In effetti un escamotage c’è stato, perché tramite
dell’acquisto è stata la madre della signora Miriam Bartolini in
arte Veronica Lario,
che due anni fa aveva ottenuto un breve permesso di soggiorno nel
borgo di 671 abitanti.
A dare l’allarme sono stati i
muratori addetti ai lavori di ristrutturazione della casa
che hanno già portato
a termine un garage privato da dieci posti con ascensore, otto stanze da
bagno e diverse camere da letto.
Una parte degli abitanti della cittadella teme di vederla occupata
da “milionari presenti solo qualche settimana all’anno”, e c’è addirittura
chi paventa che il premier italiano uscente diventi “il futuro amministratore”
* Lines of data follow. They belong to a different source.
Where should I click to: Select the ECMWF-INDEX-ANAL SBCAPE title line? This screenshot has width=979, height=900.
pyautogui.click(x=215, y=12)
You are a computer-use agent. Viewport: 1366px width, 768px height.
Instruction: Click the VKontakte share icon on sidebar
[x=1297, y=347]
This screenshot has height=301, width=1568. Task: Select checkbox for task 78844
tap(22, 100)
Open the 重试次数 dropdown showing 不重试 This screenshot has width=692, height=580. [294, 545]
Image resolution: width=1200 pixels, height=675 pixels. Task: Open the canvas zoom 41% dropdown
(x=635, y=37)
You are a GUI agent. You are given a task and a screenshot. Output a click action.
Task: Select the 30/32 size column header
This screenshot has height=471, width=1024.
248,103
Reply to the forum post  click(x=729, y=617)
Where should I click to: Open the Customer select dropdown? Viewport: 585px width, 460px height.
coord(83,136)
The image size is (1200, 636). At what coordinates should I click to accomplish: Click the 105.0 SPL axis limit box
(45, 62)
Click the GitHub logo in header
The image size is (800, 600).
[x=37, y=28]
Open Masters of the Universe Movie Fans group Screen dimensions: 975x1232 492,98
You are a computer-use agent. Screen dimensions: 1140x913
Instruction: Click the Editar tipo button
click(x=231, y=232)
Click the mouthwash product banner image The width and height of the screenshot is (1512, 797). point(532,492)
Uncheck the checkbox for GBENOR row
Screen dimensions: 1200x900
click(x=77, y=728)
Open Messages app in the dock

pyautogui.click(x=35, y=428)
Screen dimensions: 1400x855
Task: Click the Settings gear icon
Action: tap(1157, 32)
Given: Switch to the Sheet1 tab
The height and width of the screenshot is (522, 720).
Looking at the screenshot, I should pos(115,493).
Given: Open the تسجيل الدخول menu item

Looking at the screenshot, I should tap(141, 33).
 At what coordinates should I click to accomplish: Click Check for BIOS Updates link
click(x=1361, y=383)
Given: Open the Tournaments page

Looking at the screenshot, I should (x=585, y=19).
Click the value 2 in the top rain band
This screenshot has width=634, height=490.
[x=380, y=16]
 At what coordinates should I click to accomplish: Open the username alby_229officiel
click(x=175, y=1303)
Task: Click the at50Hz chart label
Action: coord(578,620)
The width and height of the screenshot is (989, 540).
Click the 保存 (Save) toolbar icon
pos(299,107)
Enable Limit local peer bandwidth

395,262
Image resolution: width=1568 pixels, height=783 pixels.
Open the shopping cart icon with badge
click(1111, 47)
locale, ovvero di un villaggio di “vecchie fattorie e case borghesi”.
Il sindaco Duri Campell ha già commentato che se l’abitazione
fosse stata venduta a delle famiglie indigene “vedremmo l’ufficio di protezione
del patrimonio opporsi alla divisione in quattro appartamenti”.
Al momento pare che i lavori di ristrutturazione stiano continuando
senza alcuna interruzione.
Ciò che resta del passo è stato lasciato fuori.